By Corinne Murdock |
Following a controversial vote against a bill addressing the baby formula shortage, Congressman Andy Biggs (R-AZ-05) claimed that Congress’ plan would exacerbate the crisis. Not only that: Biggs ventured that the legislation, HR7791 or the “Access to Baby Formula Act of 2022,” would put the nation in worse shape amid the burgeoning inflation crisis.
Biggs explained that the bill would only bloat the Federal Drug Administration (FDA) and the Special Supplemental Nutrition Program for Women, Infants, and Children (WIC) at the expense of families. Only families between 100 and 185 percent of the federal poverty income guidelines qualify for WIC.
“Throwing tens of millions of dollars at the FDA — an agency arguably responsible for facilitating this crisis — is not a viable solution. Empowering the Secretary of the USDA so that they can waive administrative requirements for the WIC program is ineffective and artificial,” wrote Biggs. “This legislation would make baby formula shortages worse for most Americans. It will allow WIC to utilize a far greater portion of the baby formula market, crowding out many hard-working American families. The better solutions are to distribute formula currently in the hands of federal agencies and reduce regulatory barriers that would allow for the expansion of domestic formula production.”
HR7791 was one of two bills considered by Congress to address the baby formula crisis; it was passed Thursday in the Senate following passage in the House on Wednesday. It does not produce more formula, and it doesn’t help all families. Rather, it enables the FDA to scale back on its traditional regulatory powers to fast-track approvals and open up more options within WIC — not families outside the program. It was introduced by Congresswoman Jahana Hayes (D-CT-05) on Tuesday.
The other bill, HR7790 or the “Infant Formula Supplemental Appropriations Act,” passed the House on Wednesday largely along party lines, 231-192, with 12 Republicans joining Democrats to pass the bill. HR7790 would allocate $28 million to the FDA to increase staffing, therefore increasing the speed by which it inspects baby formula prior to being sold, and to commence research on best practices to prevent future shortages.
Congressman Paul Gosar (R-AZ-04) also voted against the HR7790, joined by Lauren Boebert (R-CO-03), Matt Gaetz (R-FL-01), Louie Gohmert (R-TX-01), Chip Roy (R-TX-21), Marjorie Taylor Greene (R-GA-14), Clay Higgins (R-LA-), and Thomas Massie (R-KY-).
The other legislators offered similar rationale for voting against the bill.
Boebert blamed the shortage on the FDA for closing the Abbott plant.
Gaetz noted that the legislation was just another emergency authority to grow government.
“All considered, government-empowered swings to markets typically create more problems than they solve,” wrote Gaetz.
Gohmert proposed a different plan altogether: remove the FDA from the equation entirely.

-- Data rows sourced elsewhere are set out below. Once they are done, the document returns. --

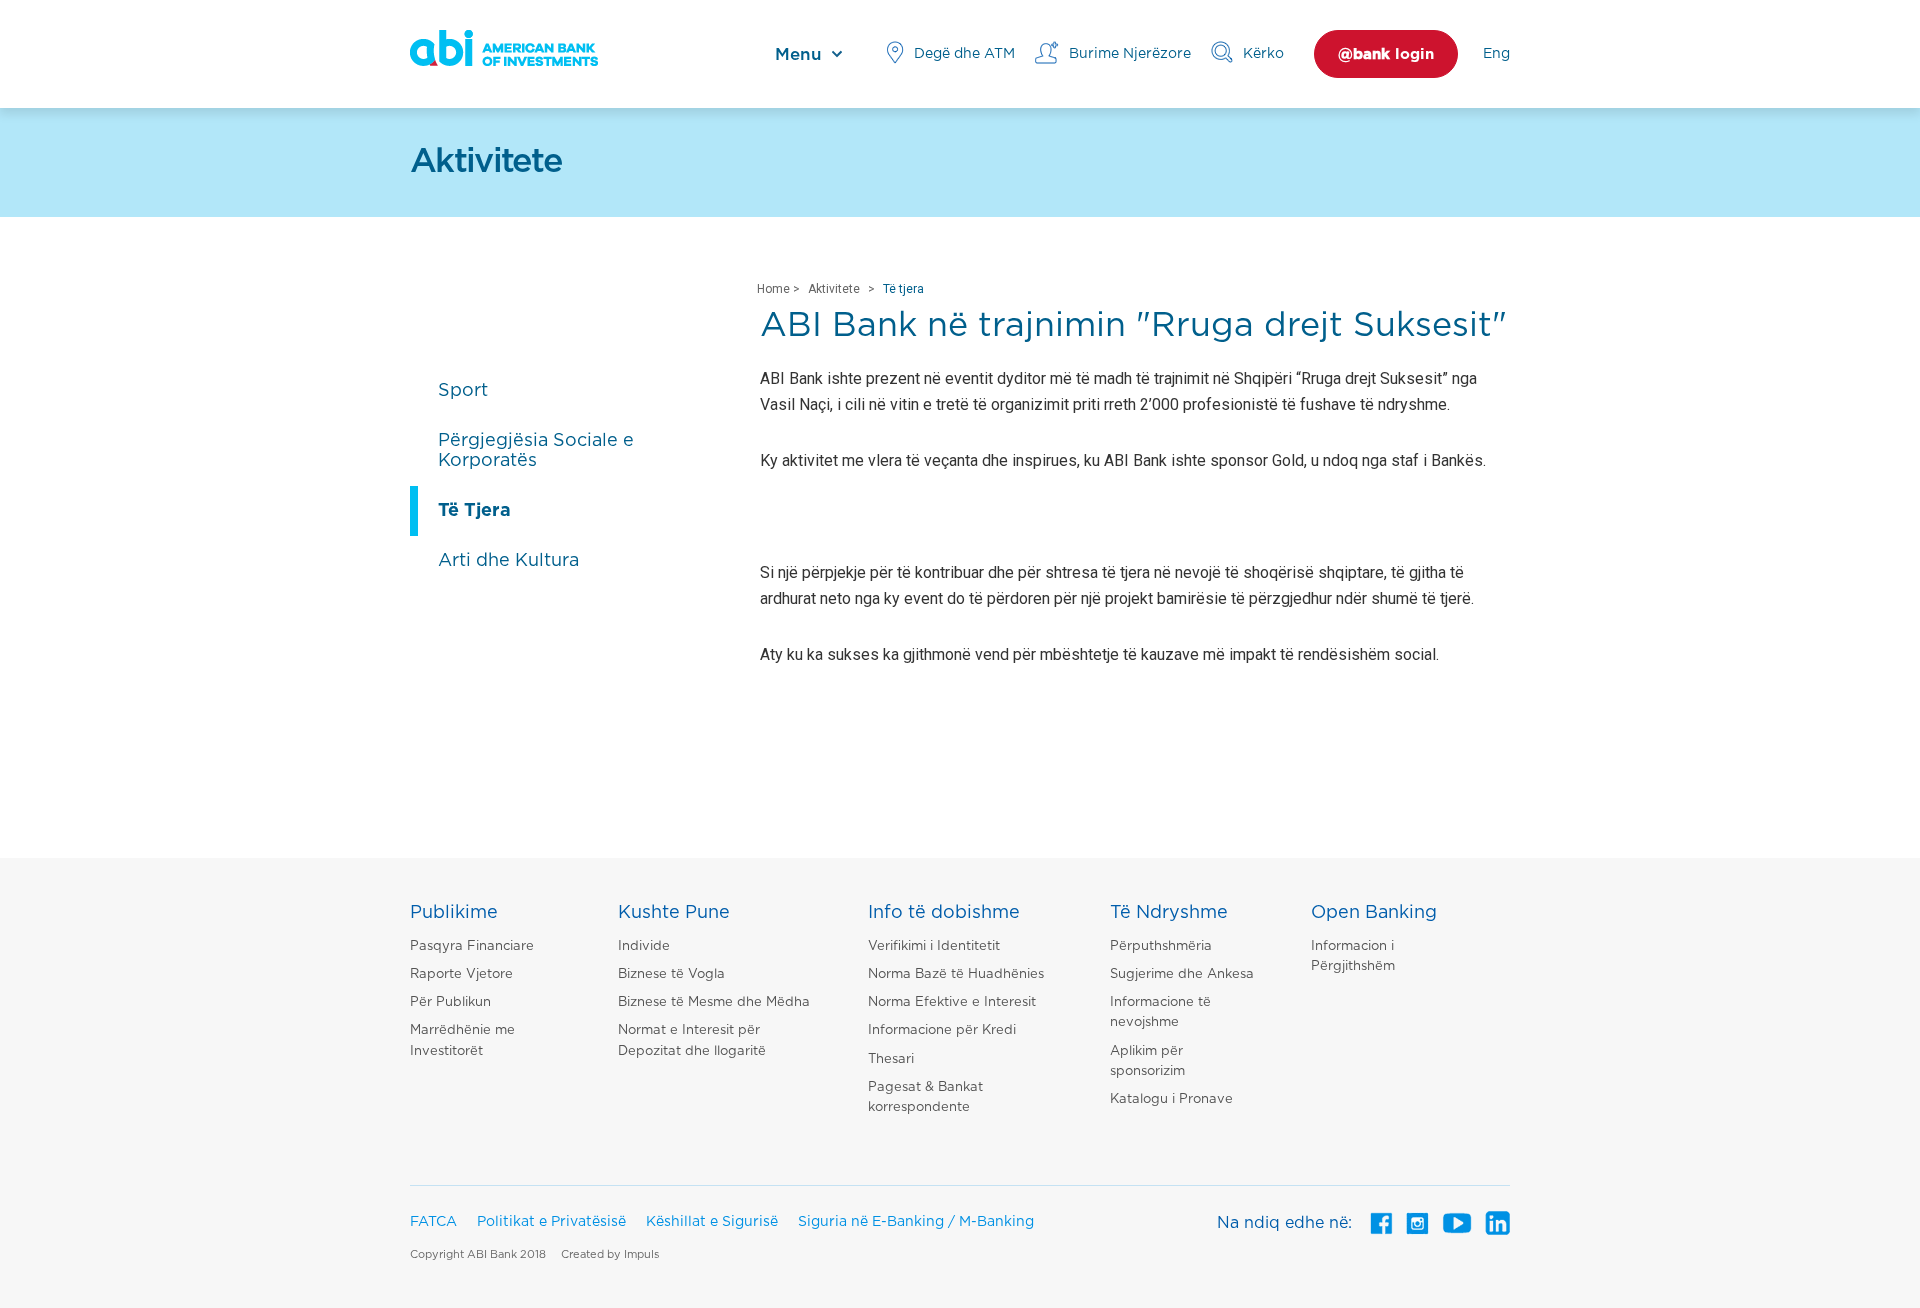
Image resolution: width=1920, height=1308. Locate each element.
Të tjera (903, 289)
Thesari (891, 1059)
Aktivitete (834, 289)
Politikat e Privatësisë (551, 1222)
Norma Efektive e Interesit (952, 1002)
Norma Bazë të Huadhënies (956, 974)
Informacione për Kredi (942, 1030)
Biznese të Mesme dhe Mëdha (714, 1002)
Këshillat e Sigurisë (712, 1222)
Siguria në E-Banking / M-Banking (916, 1222)
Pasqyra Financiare (472, 946)
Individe (644, 946)
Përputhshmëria (1161, 946)
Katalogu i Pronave (1171, 1099)
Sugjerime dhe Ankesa (1182, 974)
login (1386, 54)
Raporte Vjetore (461, 974)
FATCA (433, 1222)
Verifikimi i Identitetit (934, 946)
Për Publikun (450, 1002)
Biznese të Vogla (671, 974)
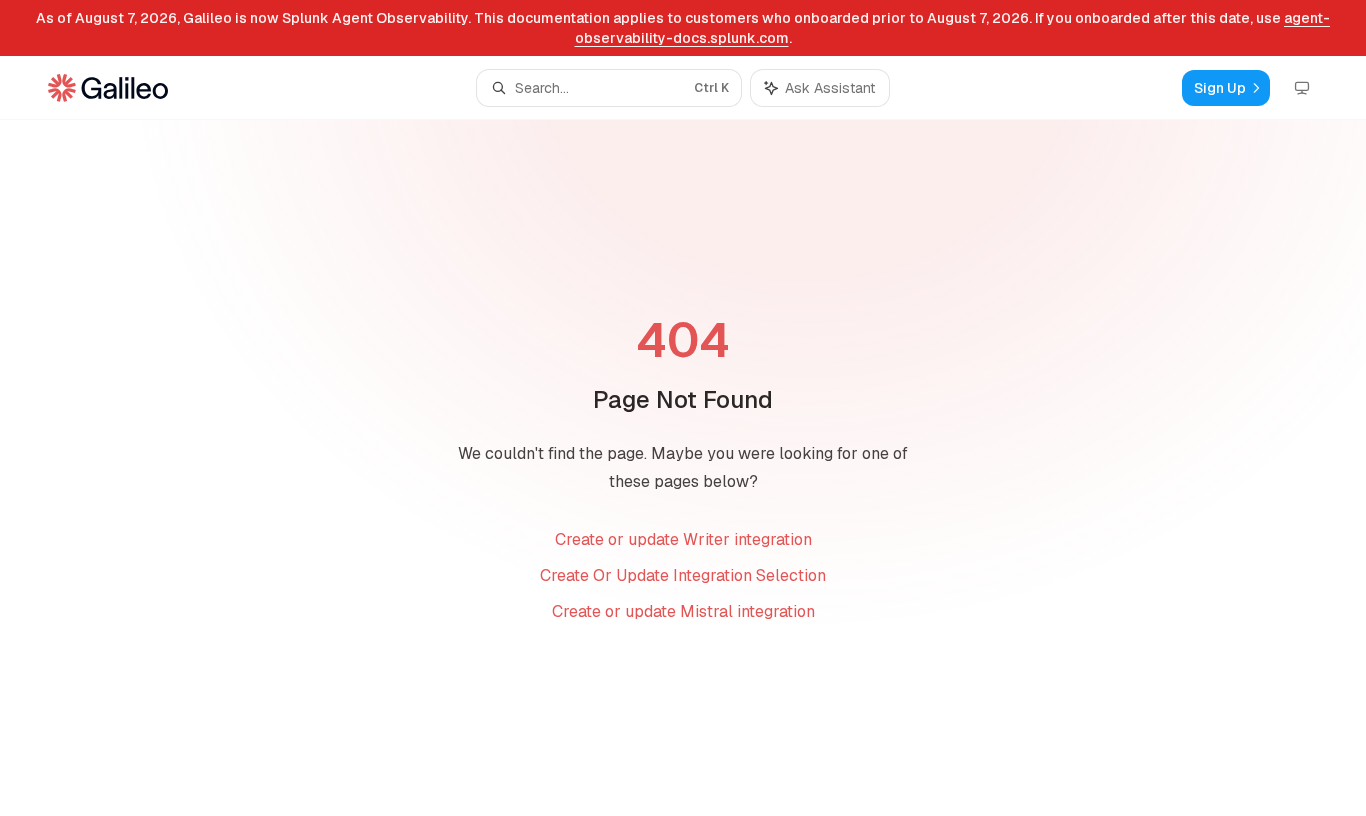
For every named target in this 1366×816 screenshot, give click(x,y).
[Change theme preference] (1302, 88)
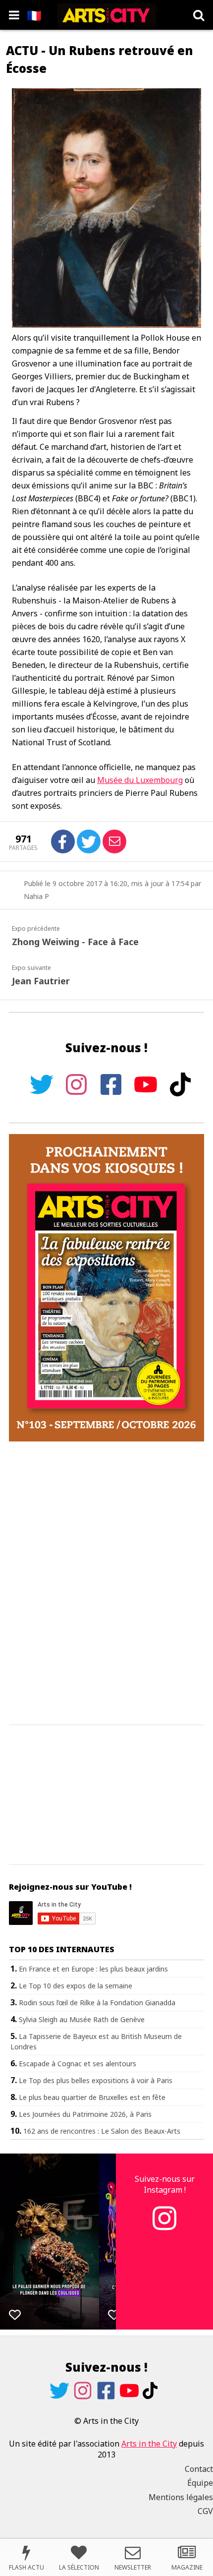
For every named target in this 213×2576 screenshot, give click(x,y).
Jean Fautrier (41, 981)
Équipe (200, 2482)
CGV (205, 2511)
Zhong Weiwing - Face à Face (75, 942)
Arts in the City (149, 2443)
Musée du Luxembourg (140, 780)
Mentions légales (181, 2497)
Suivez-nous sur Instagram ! (165, 2184)
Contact (199, 2468)
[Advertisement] (106, 1583)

He rebutted claims that the Abbott plant was shut down over contamination concerns, noting that the FDA found no proof to justify their contamination claims and didn’t employ a plan to cover potential shortages once they forced the plant’s shutdown.
“There was no easing of restrictions by the FDA, no reopening plan from the FDA and not even an apparent awareness of the consequences of their actions until there was a critical shortage and American mothers were unable to feed their babies,” wrote Gohmert. “The FDA got us into this mess and they cannot get us out of it.”
President Joe Biden announced earlier this week that he was invoking the Defense Production Act (DPA) and launching a program, Operation Fly Formula, to curb the baby formula shortage. The DPA will require suppliers to prioritize baby formula producers in their distribution above other customers. The program directs the Defense Department to secure baby formula overseas.